(What to do) Copy out the records again. Change nothing.

(Source data)
....................

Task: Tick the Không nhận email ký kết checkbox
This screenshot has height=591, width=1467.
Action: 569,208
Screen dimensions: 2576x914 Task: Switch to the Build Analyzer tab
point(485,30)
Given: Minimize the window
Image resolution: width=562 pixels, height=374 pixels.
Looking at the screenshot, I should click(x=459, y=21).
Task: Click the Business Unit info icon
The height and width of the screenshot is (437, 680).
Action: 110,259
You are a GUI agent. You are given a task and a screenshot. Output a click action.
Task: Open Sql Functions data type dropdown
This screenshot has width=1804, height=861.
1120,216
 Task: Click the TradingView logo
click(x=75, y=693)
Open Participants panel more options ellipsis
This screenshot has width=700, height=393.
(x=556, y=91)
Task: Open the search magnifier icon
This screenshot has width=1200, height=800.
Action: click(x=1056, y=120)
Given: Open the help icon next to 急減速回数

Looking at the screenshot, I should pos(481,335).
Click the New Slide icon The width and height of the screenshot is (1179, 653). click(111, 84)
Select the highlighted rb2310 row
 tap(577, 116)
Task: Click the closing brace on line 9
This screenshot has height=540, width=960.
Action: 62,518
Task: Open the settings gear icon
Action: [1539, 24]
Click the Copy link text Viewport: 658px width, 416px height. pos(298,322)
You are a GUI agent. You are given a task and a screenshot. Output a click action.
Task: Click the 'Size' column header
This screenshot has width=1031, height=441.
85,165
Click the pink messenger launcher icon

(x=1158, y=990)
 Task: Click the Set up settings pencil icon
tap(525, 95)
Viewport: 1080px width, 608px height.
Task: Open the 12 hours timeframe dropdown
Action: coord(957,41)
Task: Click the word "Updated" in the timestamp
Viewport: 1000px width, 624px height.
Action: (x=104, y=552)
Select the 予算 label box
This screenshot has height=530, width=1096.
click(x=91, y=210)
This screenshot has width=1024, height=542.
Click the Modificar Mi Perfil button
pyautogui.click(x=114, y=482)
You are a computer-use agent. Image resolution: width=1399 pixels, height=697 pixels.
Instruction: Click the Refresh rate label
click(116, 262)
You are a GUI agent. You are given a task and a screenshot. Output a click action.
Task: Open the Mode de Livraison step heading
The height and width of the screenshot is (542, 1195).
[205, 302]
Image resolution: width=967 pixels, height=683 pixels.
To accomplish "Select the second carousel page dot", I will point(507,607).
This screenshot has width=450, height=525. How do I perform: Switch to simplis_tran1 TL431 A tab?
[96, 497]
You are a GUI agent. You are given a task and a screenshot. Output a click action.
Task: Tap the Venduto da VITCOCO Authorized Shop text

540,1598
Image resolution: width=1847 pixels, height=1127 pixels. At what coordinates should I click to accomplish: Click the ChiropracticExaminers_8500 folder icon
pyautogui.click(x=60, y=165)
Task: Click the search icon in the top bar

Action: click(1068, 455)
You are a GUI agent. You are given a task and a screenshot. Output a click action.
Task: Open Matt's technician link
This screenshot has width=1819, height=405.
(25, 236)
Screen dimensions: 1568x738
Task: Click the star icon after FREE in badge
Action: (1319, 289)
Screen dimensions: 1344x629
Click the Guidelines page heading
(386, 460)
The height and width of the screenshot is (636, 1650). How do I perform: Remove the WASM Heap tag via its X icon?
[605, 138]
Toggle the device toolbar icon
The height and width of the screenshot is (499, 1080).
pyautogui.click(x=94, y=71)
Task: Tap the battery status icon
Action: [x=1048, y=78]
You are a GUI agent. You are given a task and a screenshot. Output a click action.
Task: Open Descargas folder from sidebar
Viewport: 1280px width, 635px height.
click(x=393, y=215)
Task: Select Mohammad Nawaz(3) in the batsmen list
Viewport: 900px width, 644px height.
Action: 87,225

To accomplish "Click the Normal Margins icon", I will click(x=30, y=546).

....................

(Answer section)
Task: Tick the Không nhận email ký kết checkbox
This screenshot has height=591, width=1467.
Action: 569,208
Screen dimensions: 2576x914 Task: Switch to the Build Analyzer tab
point(485,30)
Given: Minimize the window
Image resolution: width=562 pixels, height=374 pixels.
Looking at the screenshot, I should click(x=459, y=21).
Task: Click the Business Unit info icon
The height and width of the screenshot is (437, 680).
Action: 110,259
You are a GUI agent. You are given a task and a screenshot. Output a click action.
Task: Open Sql Functions data type dropdown
This screenshot has width=1804, height=861.
1120,216
 Task: Click the TradingView logo
click(x=75, y=693)
Open Participants panel more options ellipsis
This screenshot has width=700, height=393.
(x=556, y=91)
Task: Open the search magnifier icon
This screenshot has width=1200, height=800.
Action: click(x=1056, y=120)
Given: Open the help icon next to 急減速回数

Looking at the screenshot, I should pos(481,335).
Click the New Slide icon The width and height of the screenshot is (1179, 653). click(111, 84)
Select the highlighted rb2310 row
 tap(577, 116)
Task: Click the closing brace on line 9
This screenshot has height=540, width=960.
Action: 62,518
Task: Open the settings gear icon
Action: [1539, 24]
Click the Copy link text Viewport: 658px width, 416px height. pos(298,322)
You are a GUI agent. You are given a task and a screenshot. Output a click action.
Task: Click the 'Size' column header
This screenshot has width=1031, height=441.
85,165
Click the pink messenger launcher icon

(x=1158, y=990)
 Task: Click the Set up settings pencil icon
tap(525, 95)
Viewport: 1080px width, 608px height.
Task: Open the 12 hours timeframe dropdown
Action: coord(957,41)
Task: Click the word "Updated" in the timestamp
Viewport: 1000px width, 624px height.
Action: (x=104, y=552)
Select the 予算 label box
This screenshot has height=530, width=1096.
click(x=91, y=210)
This screenshot has width=1024, height=542.
Click the Modificar Mi Perfil button
pyautogui.click(x=114, y=482)
You are a computer-use agent. Image resolution: width=1399 pixels, height=697 pixels.
Instruction: Click the Refresh rate label
click(116, 262)
You are a GUI agent. You are given a task and a screenshot. Output a click action.
Task: Open the Mode de Livraison step heading
The height and width of the screenshot is (542, 1195).
[205, 302]
Image resolution: width=967 pixels, height=683 pixels.
To accomplish "Select the second carousel page dot", I will point(507,607).
This screenshot has width=450, height=525. How do I perform: Switch to simplis_tran1 TL431 A tab?
[96, 497]
You are a GUI agent. You are given a task and a screenshot. Output a click action.
Task: Tap the Venduto da VITCOCO Authorized Shop text

540,1598
Image resolution: width=1847 pixels, height=1127 pixels. At what coordinates should I click to accomplish: Click the ChiropracticExaminers_8500 folder icon
pyautogui.click(x=60, y=165)
Task: Click the search icon in the top bar

Action: click(1068, 455)
You are a GUI agent. You are given a task and a screenshot. Output a click action.
Task: Open Matt's technician link
This screenshot has width=1819, height=405.
(25, 236)
Screen dimensions: 1568x738
Task: Click the star icon after FREE in badge
Action: (1319, 289)
Screen dimensions: 1344x629
Click the Guidelines page heading
(386, 460)
The height and width of the screenshot is (636, 1650). How do I perform: Remove the WASM Heap tag via its X icon?
[605, 138]
Toggle the device toolbar icon
The height and width of the screenshot is (499, 1080).
pyautogui.click(x=94, y=71)
Task: Tap the battery status icon
Action: [x=1048, y=78]
You are a GUI agent. You are given a task and a screenshot. Output a click action.
Task: Open Descargas folder from sidebar
Viewport: 1280px width, 635px height.
click(x=393, y=215)
Task: Select Mohammad Nawaz(3) in the batsmen list
Viewport: 900px width, 644px height.
Action: 87,225

To accomplish "Click the Normal Margins icon", I will click(x=30, y=546).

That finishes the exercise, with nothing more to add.